ARMmbed/mbedtls中AES-128-CBC解密时的输出行为分析

背景介绍

ARMmbed/mbedtls是一个广泛应用于嵌入式系统的开源加密库，提供了各种加密算法的实现。在密码学操作中，特别是在分组密码模式如CBC（密码分组链接）模式下，当解密操作失败时的输出行为是一个重要的安全考量因素。

问题描述

在mbedtls 3.6版本中，当使用AES-128-CBC模式进行解密操作时，如果传入的密钥全部为零，并且启用了PKCS7填充，库函数会在检测到无效填充时返回错误，但同时会将输出缓冲区设置为一个随机数值（如18446744073709551516），而不是保持为零或保持不变。

技术分析

这种行为与OpenSSL等其他加密库的实现有所不同。OpenSSL在类似情况下会保持输出缓冲区不变，而不是填充随机值。

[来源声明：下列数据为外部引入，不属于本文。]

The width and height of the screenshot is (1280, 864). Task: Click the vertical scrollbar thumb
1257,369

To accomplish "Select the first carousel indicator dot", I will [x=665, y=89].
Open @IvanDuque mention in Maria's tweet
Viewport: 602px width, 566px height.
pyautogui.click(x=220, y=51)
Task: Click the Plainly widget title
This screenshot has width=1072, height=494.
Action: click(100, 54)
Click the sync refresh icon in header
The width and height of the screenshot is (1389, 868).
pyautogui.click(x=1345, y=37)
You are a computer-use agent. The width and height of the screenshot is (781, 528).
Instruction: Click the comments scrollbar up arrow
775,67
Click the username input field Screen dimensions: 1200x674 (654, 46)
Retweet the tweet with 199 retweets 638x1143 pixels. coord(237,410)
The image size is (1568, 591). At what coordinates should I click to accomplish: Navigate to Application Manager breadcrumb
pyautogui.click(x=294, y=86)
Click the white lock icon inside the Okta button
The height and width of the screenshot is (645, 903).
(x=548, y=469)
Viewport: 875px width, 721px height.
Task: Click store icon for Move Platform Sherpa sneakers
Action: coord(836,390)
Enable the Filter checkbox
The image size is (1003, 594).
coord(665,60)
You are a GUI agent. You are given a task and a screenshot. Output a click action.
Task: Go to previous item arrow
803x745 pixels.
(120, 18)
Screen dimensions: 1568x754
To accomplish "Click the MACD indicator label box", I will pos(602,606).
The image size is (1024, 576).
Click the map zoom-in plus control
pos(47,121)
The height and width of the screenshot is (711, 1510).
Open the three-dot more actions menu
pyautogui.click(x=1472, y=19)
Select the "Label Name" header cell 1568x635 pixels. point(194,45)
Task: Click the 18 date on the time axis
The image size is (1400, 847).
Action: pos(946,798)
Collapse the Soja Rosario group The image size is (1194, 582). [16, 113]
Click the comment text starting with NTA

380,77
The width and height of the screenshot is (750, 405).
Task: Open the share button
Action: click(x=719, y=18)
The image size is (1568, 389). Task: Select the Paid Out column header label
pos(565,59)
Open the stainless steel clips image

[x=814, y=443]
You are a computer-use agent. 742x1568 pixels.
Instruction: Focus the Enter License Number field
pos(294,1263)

从安全角度来看，在解密失败时保持输出不变或清零是更可取的做法，因为：

1. 避免泄露任何可能被攻击者利用的中间状态信息
2. 提供更一致的行为，便于开发者处理错误情况
3. 防止潜在的信息泄露，即使是在错误情况下

解决方案

mbedtls开发团队已经通过两个Pull Request修复了这个问题：

1. 主开发分支的修复
2. 针对3.6版本的向后移植修复

修复的核心思想是：当解密操作因无效填充而失败时，确保输出缓冲区不被修改，保持其原始状态。这与OpenSSL等库的行为保持一致，提高了库的安全性和一致性。

安全建议

对于使用mbedtls进行加密操作的开发者，建议：

1. 始终检查加密/解密操作的返回值
2. 不要依赖失败情况下的输出缓冲区内容
3. 考虑在调用解密函数前初始化输出缓冲区
4. 及时更新到包含此修复的版本

结论

密码学库在处理错误情况时的行为一致性对于构建安全的加密系统至关重要。mbedtls对此问题的修复体现了对安全最佳实践的遵循，建议所有用户及时更新到包含此修复的版本。